*** Data listing Section Begins ***
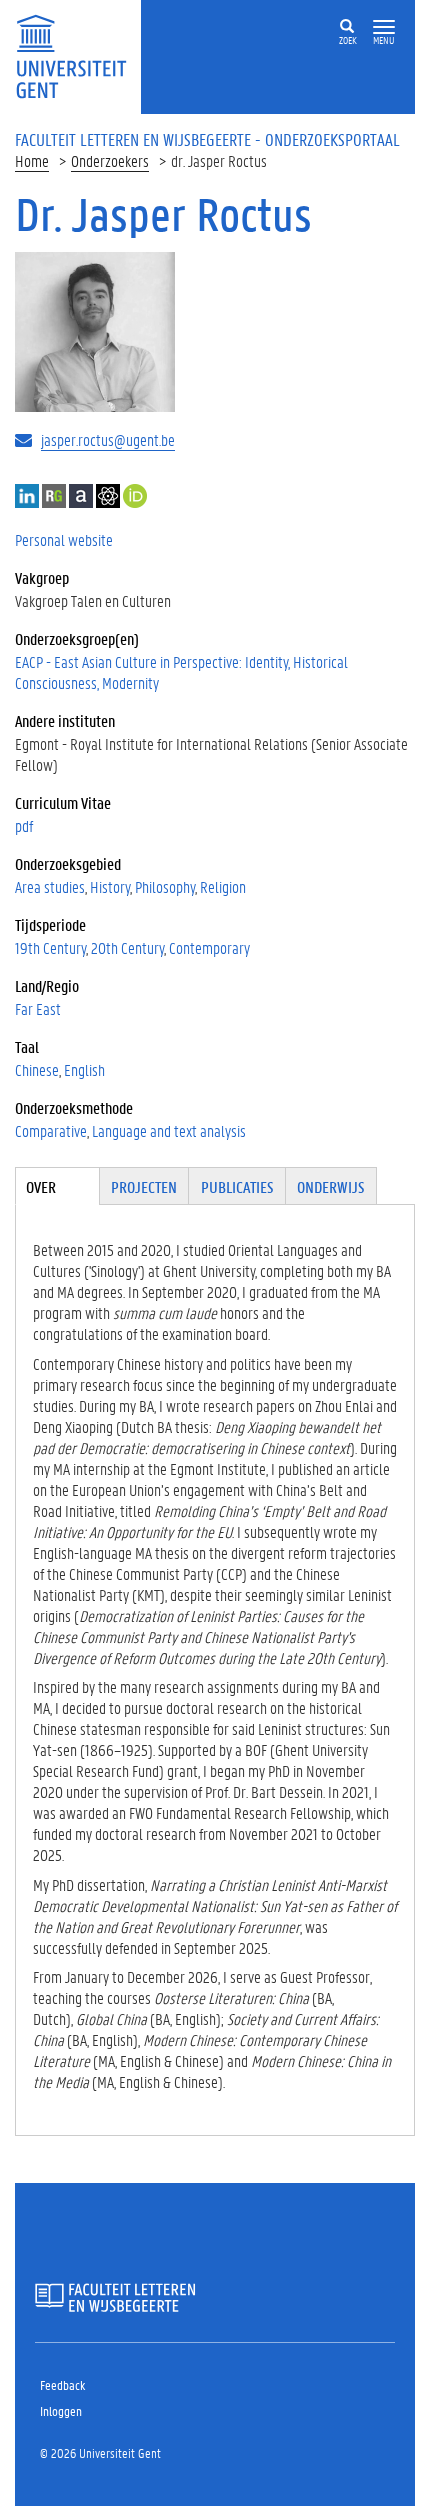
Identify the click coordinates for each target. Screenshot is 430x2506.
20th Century (127, 947)
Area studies (50, 886)
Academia (81, 496)
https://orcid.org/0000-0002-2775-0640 (135, 496)
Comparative (51, 1130)
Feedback (62, 2384)
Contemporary (209, 947)
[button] (384, 27)
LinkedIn (27, 496)
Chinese (37, 1069)
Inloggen (61, 2410)
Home (32, 160)
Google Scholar (108, 496)
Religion (223, 886)
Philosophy (165, 886)
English (84, 1069)
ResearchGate (54, 496)
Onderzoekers (110, 160)
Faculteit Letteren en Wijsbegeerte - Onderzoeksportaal (207, 139)
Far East (38, 1008)
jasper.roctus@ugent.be (108, 439)
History (110, 886)
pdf (24, 825)
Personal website (64, 539)
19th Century (50, 947)
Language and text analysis (169, 1130)
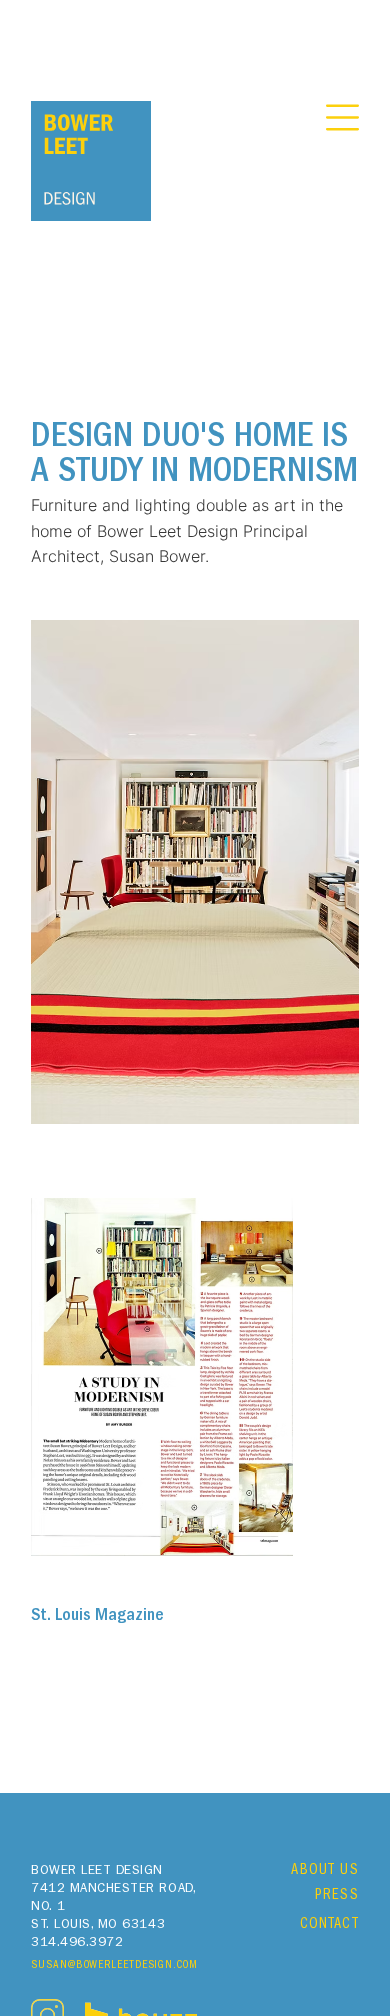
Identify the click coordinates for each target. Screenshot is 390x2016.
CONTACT (329, 1925)
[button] (342, 117)
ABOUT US (324, 1871)
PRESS (337, 1896)
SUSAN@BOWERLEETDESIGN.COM (114, 1966)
*** Data listing Section Ends ***
#### Work request
The line containing "Religion (223, 886)" and every line after it, through the end of the records, are what you should retype exactly. Do not include the pictures.

#### Exercise answer
Religion (223, 886)
Philosophy (165, 886)
English (84, 1069)
ResearchGate (54, 496)
Onderzoekers (110, 160)
Faculteit Letteren en Wijsbegeerte - Onderzoeksportaal (207, 139)
Far East (38, 1008)
jasper.roctus@ugent.be (108, 439)
History (110, 886)
pdf (24, 825)
Personal website (64, 539)
19th Century (50, 947)
Language and text analysis (169, 1130)
Identify the click coordinates for each target. Screenshot is 390x2016.
CONTACT (329, 1925)
[button] (342, 117)
ABOUT US (324, 1871)
PRESS (337, 1896)
SUSAN@BOWERLEETDESIGN.COM (114, 1966)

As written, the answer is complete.